Lunch 12:00 – 1:30 p.m. Brackett Reading Room (Library)
Lessons from the Arab Revolution: Why were women marginalized in the aftermath of the Arab Revolution? How can women play a critical role in transitional processes and retain the honor of the revolutions?
1:30 – 5:00 p.m. Afternoon Session
1:30 – 3:00 p.m. Group discussions
3:00 – 4:30 p.m. Role Play before Plenary
4:30 – 5:00 p.m. Plenary Discussions
Refer to Session 3 (1-2) of materials
Moderator: Professor Vinnie Ferraro, Ruth C. Lawson Professor of International Politics, Mt. Holyoke & Professor Karen Remmler
As a woman in public service present a plan for women’s leadership in transitional justice processes. This would involve better organizing, networking, building private/ public partnerships with other women and women’s alliances.
Identify all stakeholders in transitional justice processes. This involves political parties, religious leaders, male alliances, members of the transitional government etc. Create a plan to engage with them.
Create a plan for funding for a gender equal transitional justice process by an international development agency. This could include more women representation in commissions or a quota for women etc. present this plan to an international development agency.
How do we create a strong movement (women in public service connecting with academic, NGO and community organizations) to counteract patriarchal cultures and religious extremism in transitional justice processes, such as election laws, constitutional commissions, human rights commissions, in tribunals, etc. See example from Libya. Come up with a strong statement or position.
Statement of free Libya women’s stand on 6/1/2012 against article (1) of the Draft Election Law (Included in materials)
How can women have greater access to public service? Political and social transitions offer unique opportunities for recasting and transforming social, economic and political structures, especially for the benefit of those denied human rights and access to decision making processes. Importantly, the Arab Spring offers an opportunity to consolidate some of the positive changes that occurred as a result of the recent revolutions. In this context, how do we advance women in foreign service?
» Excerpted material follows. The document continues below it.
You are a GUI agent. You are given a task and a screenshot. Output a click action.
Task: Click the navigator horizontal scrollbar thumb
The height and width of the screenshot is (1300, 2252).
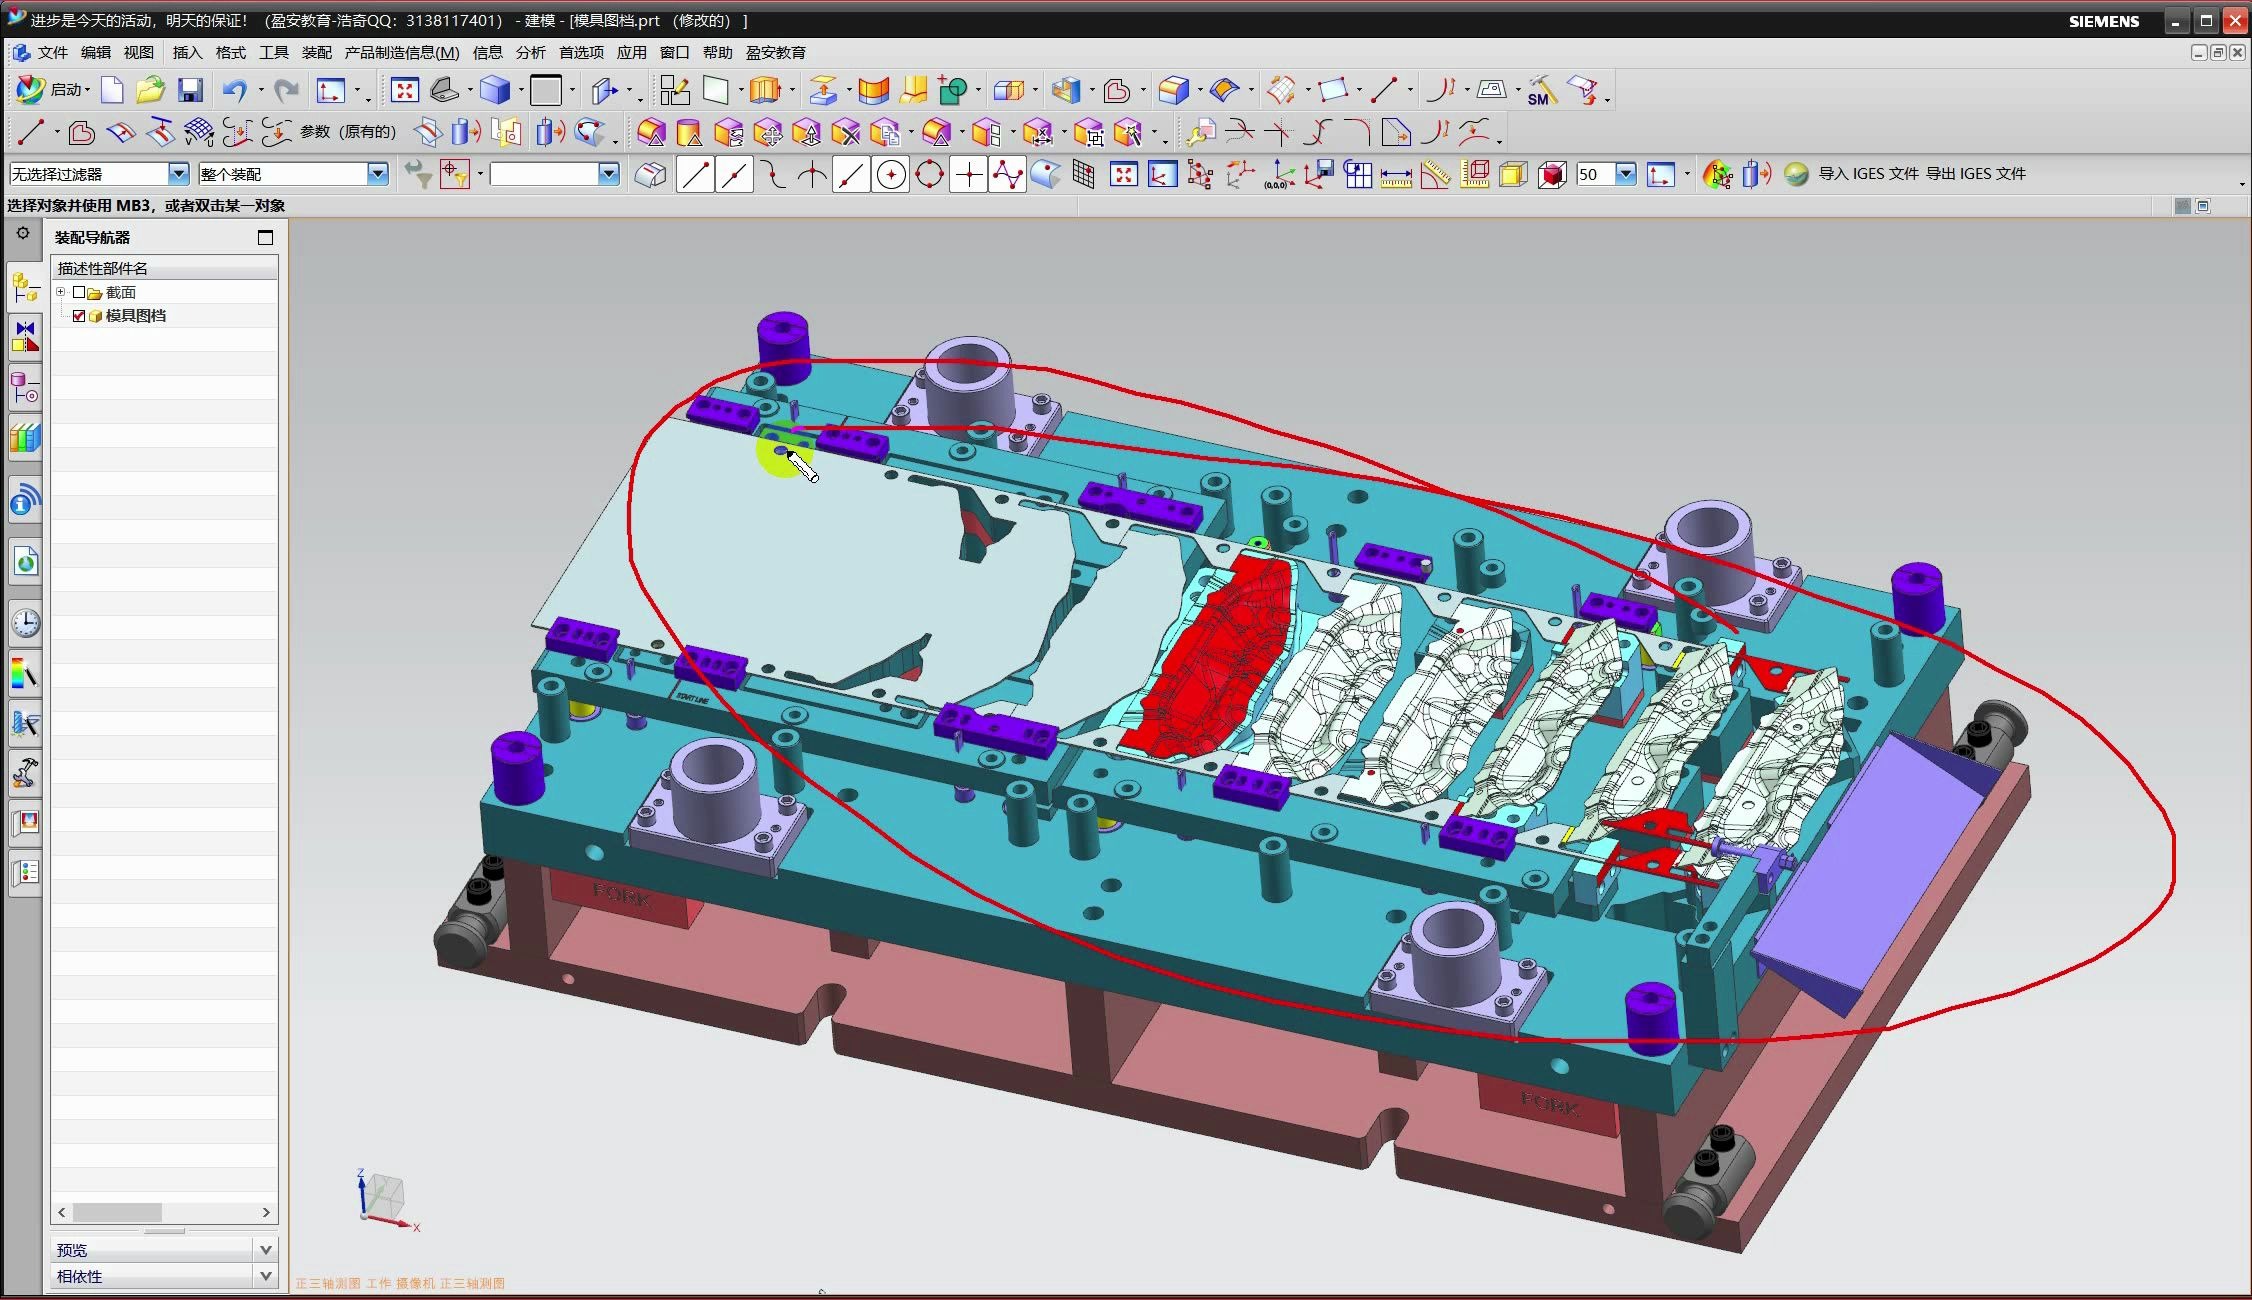[x=117, y=1212]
Create a plan specifically for enhancing women’s participation in foreign service.
6:00 – 8:00 p.m. Dinner
Keynote Speaker: Juliette N. Kayyem on Women in National Security Policy
Juliette N. Kayyem, the national security and foreign policy columnist for the Boston Globe and Lecturer in Public Policy at Harvard’s Kennedy School of Government, has spent nearly 15 years in counterterrorism, homeland security and emergency management arena. She most recently served President Obama as Assistant Secretary for Intergovernmental Affairs at the Department of Homeland Security. She was the most senior Arab American appointee in the Obama Administration.